▶ [What to do]:
Find the string "block" in the records. Copy each line that has it.

▼

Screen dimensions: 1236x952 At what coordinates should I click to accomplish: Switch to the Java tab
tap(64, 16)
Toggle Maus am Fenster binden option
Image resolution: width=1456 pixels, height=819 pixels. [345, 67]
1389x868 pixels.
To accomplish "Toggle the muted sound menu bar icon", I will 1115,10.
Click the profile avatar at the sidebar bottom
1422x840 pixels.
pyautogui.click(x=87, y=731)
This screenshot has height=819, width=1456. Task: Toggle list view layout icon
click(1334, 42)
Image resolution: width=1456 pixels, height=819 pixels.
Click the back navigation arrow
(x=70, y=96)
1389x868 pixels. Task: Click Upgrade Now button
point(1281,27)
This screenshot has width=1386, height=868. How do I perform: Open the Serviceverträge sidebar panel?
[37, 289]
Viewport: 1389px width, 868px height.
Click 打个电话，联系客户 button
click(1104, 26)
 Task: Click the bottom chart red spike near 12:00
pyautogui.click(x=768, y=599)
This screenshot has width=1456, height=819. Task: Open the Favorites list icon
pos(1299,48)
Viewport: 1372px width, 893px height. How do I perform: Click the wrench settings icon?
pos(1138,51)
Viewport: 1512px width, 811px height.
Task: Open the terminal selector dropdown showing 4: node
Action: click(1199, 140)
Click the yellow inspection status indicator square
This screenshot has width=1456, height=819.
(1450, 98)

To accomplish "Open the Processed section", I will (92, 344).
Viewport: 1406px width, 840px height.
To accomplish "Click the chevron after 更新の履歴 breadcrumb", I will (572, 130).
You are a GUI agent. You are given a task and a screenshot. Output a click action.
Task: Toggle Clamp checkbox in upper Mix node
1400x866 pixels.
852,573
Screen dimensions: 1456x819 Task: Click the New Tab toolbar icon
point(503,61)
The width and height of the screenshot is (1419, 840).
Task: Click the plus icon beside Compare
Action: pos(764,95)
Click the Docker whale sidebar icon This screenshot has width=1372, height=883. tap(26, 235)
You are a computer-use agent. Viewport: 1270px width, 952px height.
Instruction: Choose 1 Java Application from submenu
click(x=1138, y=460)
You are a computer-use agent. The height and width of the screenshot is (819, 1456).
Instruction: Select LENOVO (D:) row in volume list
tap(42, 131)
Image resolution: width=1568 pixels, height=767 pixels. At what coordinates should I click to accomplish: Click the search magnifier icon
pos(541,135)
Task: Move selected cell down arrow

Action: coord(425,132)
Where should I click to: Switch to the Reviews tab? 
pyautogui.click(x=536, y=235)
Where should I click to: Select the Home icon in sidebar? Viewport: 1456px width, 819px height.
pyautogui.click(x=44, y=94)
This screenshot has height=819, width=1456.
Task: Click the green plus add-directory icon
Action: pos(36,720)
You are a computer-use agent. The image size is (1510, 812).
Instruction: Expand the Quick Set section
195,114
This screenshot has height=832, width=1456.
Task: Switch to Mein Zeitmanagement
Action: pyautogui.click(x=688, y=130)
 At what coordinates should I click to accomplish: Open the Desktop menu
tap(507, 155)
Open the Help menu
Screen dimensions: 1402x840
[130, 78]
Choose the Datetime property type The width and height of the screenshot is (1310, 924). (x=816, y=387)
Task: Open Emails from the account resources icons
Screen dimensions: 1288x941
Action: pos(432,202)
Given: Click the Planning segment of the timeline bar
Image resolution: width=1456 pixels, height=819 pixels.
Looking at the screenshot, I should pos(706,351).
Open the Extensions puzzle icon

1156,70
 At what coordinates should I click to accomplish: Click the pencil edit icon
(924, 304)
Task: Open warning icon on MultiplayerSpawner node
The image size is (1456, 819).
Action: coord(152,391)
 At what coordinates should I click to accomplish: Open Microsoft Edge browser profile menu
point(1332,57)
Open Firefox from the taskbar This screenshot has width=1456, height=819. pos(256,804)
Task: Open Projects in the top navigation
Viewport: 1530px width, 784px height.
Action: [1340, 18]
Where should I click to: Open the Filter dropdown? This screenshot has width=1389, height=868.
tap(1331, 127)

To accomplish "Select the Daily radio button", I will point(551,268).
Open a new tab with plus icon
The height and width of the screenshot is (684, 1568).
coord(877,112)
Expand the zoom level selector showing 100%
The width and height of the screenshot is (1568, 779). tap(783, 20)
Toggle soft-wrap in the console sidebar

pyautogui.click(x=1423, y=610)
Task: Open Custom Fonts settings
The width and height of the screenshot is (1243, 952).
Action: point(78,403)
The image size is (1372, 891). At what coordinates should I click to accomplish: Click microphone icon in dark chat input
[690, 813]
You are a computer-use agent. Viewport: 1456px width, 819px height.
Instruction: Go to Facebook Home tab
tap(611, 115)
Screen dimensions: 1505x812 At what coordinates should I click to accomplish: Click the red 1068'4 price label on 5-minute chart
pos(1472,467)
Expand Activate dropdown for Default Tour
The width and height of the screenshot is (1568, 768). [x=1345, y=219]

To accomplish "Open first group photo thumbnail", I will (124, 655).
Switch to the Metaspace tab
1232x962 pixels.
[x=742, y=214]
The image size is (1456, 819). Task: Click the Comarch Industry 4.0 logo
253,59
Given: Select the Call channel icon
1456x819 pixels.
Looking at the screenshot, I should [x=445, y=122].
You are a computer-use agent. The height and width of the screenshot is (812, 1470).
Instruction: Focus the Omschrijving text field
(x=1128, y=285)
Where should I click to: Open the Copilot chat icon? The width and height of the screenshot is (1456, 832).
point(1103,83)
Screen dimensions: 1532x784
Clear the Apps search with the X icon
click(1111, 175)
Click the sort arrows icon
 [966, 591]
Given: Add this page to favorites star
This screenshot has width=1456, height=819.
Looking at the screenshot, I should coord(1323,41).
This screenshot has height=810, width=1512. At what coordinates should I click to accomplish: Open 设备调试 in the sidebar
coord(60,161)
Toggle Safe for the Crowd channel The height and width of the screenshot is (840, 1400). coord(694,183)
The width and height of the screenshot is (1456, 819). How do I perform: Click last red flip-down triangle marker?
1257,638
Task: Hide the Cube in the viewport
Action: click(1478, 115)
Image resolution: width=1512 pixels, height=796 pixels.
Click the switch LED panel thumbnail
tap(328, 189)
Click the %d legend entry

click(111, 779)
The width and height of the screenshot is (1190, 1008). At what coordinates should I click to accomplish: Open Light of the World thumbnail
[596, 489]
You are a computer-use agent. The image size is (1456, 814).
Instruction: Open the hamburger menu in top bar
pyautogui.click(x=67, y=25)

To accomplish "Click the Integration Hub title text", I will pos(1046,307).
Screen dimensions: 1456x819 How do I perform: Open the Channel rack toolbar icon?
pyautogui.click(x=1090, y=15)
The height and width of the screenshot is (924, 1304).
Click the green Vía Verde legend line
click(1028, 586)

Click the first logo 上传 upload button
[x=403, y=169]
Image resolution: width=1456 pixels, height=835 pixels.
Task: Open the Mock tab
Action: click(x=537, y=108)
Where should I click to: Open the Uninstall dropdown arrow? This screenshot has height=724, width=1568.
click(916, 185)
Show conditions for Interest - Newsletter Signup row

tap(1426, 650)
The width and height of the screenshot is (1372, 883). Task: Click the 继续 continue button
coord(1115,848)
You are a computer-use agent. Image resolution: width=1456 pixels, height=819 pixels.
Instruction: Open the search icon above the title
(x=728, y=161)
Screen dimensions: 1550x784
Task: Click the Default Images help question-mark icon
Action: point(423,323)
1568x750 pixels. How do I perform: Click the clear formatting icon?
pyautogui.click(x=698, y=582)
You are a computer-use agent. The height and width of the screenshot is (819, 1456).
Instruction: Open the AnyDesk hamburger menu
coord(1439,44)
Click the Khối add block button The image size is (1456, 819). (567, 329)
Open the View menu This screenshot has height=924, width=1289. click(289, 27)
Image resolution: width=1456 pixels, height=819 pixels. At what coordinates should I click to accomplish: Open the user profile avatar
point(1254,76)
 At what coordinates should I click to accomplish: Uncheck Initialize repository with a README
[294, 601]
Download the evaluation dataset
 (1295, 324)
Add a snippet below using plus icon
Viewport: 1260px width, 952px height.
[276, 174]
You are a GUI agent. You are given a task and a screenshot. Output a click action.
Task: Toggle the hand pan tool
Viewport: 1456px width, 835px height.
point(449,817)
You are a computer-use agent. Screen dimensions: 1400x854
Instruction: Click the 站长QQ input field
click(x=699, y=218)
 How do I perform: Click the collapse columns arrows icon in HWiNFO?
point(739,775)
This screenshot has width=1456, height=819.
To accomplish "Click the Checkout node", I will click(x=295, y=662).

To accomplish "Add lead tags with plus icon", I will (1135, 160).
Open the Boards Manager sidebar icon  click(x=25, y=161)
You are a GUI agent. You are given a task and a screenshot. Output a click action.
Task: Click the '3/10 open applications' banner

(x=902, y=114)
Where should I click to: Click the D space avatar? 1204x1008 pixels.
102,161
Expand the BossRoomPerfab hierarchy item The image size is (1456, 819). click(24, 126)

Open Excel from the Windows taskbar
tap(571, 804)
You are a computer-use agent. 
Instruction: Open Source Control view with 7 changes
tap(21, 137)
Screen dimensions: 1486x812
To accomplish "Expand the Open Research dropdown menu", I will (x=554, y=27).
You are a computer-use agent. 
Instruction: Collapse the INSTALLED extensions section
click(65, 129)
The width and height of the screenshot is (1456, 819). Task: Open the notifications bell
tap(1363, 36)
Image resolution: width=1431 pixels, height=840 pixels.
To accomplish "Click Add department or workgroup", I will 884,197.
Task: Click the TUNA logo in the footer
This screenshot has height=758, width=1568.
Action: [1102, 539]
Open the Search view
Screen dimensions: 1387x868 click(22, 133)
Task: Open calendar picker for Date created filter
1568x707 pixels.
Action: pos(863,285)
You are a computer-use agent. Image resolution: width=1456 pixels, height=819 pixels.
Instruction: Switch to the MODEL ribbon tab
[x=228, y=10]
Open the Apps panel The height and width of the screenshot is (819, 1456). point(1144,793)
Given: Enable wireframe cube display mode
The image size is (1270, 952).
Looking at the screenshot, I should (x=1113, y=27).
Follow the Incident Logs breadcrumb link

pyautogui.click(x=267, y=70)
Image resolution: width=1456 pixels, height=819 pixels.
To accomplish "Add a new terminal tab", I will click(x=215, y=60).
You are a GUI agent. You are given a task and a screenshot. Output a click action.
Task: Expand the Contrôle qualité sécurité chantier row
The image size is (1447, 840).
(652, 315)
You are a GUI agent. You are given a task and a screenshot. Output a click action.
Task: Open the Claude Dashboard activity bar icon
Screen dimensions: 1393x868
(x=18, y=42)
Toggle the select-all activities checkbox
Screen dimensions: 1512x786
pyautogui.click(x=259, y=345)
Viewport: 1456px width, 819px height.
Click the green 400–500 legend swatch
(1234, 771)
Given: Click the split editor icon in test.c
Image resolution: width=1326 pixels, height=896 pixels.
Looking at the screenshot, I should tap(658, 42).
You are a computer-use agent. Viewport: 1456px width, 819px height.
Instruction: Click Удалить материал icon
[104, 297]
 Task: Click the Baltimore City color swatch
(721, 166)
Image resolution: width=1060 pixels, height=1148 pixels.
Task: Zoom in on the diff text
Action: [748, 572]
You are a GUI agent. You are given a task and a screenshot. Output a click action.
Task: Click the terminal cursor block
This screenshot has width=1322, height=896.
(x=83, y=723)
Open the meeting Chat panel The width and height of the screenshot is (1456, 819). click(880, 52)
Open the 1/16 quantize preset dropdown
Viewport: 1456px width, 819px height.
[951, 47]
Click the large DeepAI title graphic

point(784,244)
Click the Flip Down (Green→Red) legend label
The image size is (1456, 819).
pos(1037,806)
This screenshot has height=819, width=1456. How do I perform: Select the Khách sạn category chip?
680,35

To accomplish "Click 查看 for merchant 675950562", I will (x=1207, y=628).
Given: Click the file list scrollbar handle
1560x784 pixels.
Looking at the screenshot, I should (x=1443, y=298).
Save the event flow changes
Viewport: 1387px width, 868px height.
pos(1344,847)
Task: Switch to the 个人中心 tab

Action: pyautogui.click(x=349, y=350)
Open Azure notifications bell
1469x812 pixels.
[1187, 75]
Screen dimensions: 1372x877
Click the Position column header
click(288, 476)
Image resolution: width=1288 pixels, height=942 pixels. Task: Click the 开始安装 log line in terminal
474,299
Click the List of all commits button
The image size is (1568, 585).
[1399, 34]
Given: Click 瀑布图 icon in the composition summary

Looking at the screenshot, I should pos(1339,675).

▲

▶ [Task output]:
Click the Khối add block button The image size is (1456, 819). (567, 329)
Task: Click the terminal cursor block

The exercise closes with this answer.